• _Given exercise_: Rewrite the lines below as a JSON list of strings, one string per line, leaving out blank lines.

Start of Extracted entries

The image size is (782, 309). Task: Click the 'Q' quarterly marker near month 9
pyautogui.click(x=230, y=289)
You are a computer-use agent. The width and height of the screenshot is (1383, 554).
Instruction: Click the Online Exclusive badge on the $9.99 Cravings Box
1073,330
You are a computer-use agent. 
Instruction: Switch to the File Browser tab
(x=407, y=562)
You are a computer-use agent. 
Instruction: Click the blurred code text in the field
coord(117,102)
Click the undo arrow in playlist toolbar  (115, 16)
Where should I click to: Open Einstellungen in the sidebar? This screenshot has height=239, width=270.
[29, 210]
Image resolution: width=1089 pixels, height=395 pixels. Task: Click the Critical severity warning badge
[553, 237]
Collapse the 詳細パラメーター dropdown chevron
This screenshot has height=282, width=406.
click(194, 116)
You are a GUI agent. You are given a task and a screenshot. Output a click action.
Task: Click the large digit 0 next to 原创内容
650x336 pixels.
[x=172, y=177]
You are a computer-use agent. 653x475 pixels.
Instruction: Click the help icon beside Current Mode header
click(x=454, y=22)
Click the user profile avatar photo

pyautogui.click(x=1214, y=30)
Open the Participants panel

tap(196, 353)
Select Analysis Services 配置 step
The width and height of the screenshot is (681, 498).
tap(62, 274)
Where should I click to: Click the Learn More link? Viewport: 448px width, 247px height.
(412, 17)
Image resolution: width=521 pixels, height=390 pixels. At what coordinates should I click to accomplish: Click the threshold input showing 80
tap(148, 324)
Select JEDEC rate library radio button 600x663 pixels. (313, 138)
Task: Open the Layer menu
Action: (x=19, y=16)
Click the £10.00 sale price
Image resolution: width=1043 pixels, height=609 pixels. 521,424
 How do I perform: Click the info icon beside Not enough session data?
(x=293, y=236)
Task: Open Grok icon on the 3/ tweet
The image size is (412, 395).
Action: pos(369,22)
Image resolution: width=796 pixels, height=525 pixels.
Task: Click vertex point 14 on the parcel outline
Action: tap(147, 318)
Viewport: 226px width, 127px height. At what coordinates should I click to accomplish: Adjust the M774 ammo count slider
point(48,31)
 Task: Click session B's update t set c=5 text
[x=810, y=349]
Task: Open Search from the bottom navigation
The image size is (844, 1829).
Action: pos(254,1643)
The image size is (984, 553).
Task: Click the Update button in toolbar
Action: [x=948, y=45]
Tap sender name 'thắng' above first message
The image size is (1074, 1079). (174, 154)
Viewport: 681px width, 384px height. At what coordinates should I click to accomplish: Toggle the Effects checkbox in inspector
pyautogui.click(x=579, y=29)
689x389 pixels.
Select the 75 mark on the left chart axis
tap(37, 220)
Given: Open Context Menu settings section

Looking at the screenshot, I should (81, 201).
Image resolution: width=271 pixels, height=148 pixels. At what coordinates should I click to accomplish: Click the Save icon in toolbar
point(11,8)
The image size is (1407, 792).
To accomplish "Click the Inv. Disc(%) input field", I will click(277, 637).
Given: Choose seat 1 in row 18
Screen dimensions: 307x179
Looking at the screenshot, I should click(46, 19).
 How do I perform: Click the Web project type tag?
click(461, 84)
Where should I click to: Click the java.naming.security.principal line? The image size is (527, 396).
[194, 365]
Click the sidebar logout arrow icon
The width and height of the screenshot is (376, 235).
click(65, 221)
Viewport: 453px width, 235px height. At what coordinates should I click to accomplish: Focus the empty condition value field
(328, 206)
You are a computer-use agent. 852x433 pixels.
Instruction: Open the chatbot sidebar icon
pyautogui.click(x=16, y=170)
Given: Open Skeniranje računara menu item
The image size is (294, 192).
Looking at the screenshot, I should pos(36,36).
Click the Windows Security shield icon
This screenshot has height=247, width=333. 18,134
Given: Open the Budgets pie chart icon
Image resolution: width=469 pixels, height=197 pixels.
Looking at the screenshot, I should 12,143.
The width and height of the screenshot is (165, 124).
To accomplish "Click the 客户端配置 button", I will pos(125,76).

End of Extracted entries

• _Complete output_:
[
  "The image size is (782, 309). Task: Click the 'Q' quarterly marker near month 9",
  "pyautogui.click(x=230, y=289)",
  "You are a computer-use agent. The width and height of the screenshot is (1383, 554).",
  "Instruction: Click the Online Exclusive badge on the $9.99 Cravings Box",
  "1073,330",
  "You are a computer-use agent. ",
  "Instruction: Switch to the File Browser tab",
  "(x=407, y=562)",
  "You are a computer-use agent. ",
  "Instruction: Click the blurred code text in the field",
  "coord(117,102)",
  "Click the undo arrow in playlist toolbar  (115, 16)",
  "Where should I click to: Open Einstellungen in the sidebar? This screenshot has height=239, width=270.",
  "[29, 210]",
  "Image resolution: width=1089 pixels, height=395 pixels. Task: Click the Critical severity warning badge",
  "[553, 237]",
  "Collapse the 詳細パラメーター dropdown chevron",
  "This screenshot has height=282, width=406.",
  "click(194, 116)",
  "You are a GUI agent. You are given a task and a screenshot. Output a click action.",
  "Task: Click the large digit 0 next to 原创内容",
  "650x336 pixels.",
  "[x=172, y=177]",
  "You are a computer-use agent. 653x475 pixels.",
  "Instruction: Click the help icon beside Current Mode header",
  "click(x=454, y=22)",
  "Click the user profile avatar photo",
  "pyautogui.click(x=1214, y=30)",
  "Open the Participants panel",
  "tap(196, 353)",
  "Select Analysis Services 配置 step",
  "The width and height of the screenshot is (681, 498).",
  "tap(62, 274)",
  "Where should I click to: Click the Learn More link? Viewport: 448px width, 247px height.",
  "(412, 17)",
  "Image resolution: width=521 pixels, height=390 pixels. At what coordinates should I click to accomplish: Click the threshold input showing 80",
  "tap(148, 324)",
  "Select JEDEC rate library radio button 600x663 pixels. (313, 138)",
  "Task: Open the Layer menu",
  "Action: (x=19, y=16)",
  "Click the £10.00 sale price",
  "Image resolution: width=1043 pixels, height=609 pixels. 521,424",
  " How do I perform: Click the info icon beside Not enough session data?",
  "(x=293, y=236)",
  "Task: Open Grok icon on the 3/ tweet",
  "The image size is (412, 395).",
  "Action: pos(369,22)",
  "Image resolution: width=796 pixels, height=525 pixels.",
  "Task: Click vertex point 14 on the parcel outline",
  "Action: tap(147, 318)",
  "Viewport: 226px width, 127px height. At what coordinates should I click to accomplish: Adjust the M774 ammo count slider",
  "point(48,31)",
  " Task: Click session B's update t set c=5 text",
  "[x=810, y=349]",
  "Task: Open Search from the bottom navigation",
  "The image size is (844, 1829).",
  "Action: pos(254,1643)",
  "The image size is (984, 553).",
  "Task: Click the Update button in toolbar",
  "Action: [x=948, y=45]",
  "Tap sender name 'thắng' above first message",
  "The image size is (1074, 1079). (174, 154)",
  "Viewport: 681px width, 384px height. At what coordinates should I click to accomplish: Toggle the Effects checkbox in inspector",
  "pyautogui.click(x=579, y=29)",
  "689x389 pixels.",
  "Select the 75 mark on the left chart axis",
  "tap(37, 220)",
  "Given: Open Context Menu settings section",
  "Looking at the screenshot, I should (81, 201).",
  "Image resolution: width=271 pixels, height=148 pixels. At what coordinates should I click to accomplish: Click the Save icon in toolbar",
  "point(11,8)",
  "The image size is (1407, 792).",
  "To accomplish \"Click the Inv. Disc(%) input field\", I will click(277, 637).",
  "Given: Choose seat 1 in row 18",
  "Screen dimensions: 307x179",
  "Looking at the screenshot, I should click(46, 19).",
  " How do I perform: Click the Web project type tag?",
  "click(461, 84)",
  "Where should I click to: Click the java.naming.security.principal line? The image size is (527, 396).",
  "[194, 365]",
  "Click the sidebar logout arrow icon",
  "The width and height of the screenshot is (376, 235).",
  "click(65, 221)",
  "Viewport: 453px width, 235px height. At what coordinates should I click to accomplish: Focus the empty condition value field",
  "(328, 206)",
  "You are a computer-use agent. 852x433 pixels.",
  "Instruction: Open the chatbot sidebar icon",
  "pyautogui.click(x=16, y=170)",
  "Given: Open Skeniranje računara menu item",
  "The image size is (294, 192).",
  "Looking at the screenshot, I should pos(36,36).",
  "Click the Windows Security shield icon",
  "This screenshot has height=247, width=333. 18,134",
  "Given: Open the Budgets pie chart icon",
  "Image resolution: width=469 pixels, height=197 pixels.",
  "Looking at the screenshot, I should 12,143.",
  "The width and height of the screenshot is (165, 124).",
  "To accomplish \"Click the 客户端配置 button\", I will pos(125,76)."
]